### [The problem]
Copy the whole listing verbatim.

# # # #

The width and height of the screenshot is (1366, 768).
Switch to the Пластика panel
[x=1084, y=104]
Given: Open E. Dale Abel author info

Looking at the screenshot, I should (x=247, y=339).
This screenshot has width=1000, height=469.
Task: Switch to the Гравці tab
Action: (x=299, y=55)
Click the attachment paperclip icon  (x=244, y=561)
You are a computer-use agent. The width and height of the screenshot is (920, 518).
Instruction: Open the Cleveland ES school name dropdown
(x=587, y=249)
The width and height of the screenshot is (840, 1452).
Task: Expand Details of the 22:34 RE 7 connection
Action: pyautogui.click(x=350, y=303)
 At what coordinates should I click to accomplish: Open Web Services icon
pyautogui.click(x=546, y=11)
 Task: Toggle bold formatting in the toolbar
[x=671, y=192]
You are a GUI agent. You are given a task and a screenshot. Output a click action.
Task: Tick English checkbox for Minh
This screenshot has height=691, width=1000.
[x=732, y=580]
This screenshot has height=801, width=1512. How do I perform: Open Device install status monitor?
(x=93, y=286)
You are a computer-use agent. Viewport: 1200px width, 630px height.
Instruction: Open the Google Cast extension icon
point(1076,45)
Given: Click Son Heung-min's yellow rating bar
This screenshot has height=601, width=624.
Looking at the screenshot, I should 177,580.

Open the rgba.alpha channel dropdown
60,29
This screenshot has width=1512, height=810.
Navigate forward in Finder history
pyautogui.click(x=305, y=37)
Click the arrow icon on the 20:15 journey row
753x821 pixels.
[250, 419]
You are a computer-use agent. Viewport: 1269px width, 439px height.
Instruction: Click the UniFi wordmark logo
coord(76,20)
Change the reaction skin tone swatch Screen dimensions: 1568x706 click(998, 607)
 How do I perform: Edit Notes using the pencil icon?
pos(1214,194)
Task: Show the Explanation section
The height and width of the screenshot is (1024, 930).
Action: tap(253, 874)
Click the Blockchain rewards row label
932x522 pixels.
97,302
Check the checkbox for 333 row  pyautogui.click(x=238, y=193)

# # # #

### [Task response]
The width and height of the screenshot is (1366, 768).
Switch to the Пластика panel
[x=1084, y=104]
Given: Open E. Dale Abel author info

Looking at the screenshot, I should (x=247, y=339).
This screenshot has width=1000, height=469.
Task: Switch to the Гравці tab
Action: (x=299, y=55)
Click the attachment paperclip icon  (x=244, y=561)
You are a computer-use agent. The width and height of the screenshot is (920, 518).
Instruction: Open the Cleveland ES school name dropdown
(x=587, y=249)
The width and height of the screenshot is (840, 1452).
Task: Expand Details of the 22:34 RE 7 connection
Action: pyautogui.click(x=350, y=303)
 At what coordinates should I click to accomplish: Open Web Services icon
pyautogui.click(x=546, y=11)
 Task: Toggle bold formatting in the toolbar
[x=671, y=192]
You are a GUI agent. You are given a task and a screenshot. Output a click action.
Task: Tick English checkbox for Minh
This screenshot has height=691, width=1000.
[x=732, y=580]
This screenshot has height=801, width=1512. How do I perform: Open Device install status monitor?
(x=93, y=286)
You are a computer-use agent. Viewport: 1200px width, 630px height.
Instruction: Open the Google Cast extension icon
point(1076,45)
Given: Click Son Heung-min's yellow rating bar
This screenshot has height=601, width=624.
Looking at the screenshot, I should 177,580.

Open the rgba.alpha channel dropdown
60,29
This screenshot has width=1512, height=810.
Navigate forward in Finder history
pyautogui.click(x=305, y=37)
Click the arrow icon on the 20:15 journey row
753x821 pixels.
[250, 419]
You are a computer-use agent. Viewport: 1269px width, 439px height.
Instruction: Click the UniFi wordmark logo
coord(76,20)
Change the reaction skin tone swatch Screen dimensions: 1568x706 click(998, 607)
 How do I perform: Edit Notes using the pencil icon?
pos(1214,194)
Task: Show the Explanation section
The height and width of the screenshot is (1024, 930).
Action: tap(253, 874)
Click the Blockchain rewards row label
932x522 pixels.
97,302
Check the checkbox for 333 row  pyautogui.click(x=238, y=193)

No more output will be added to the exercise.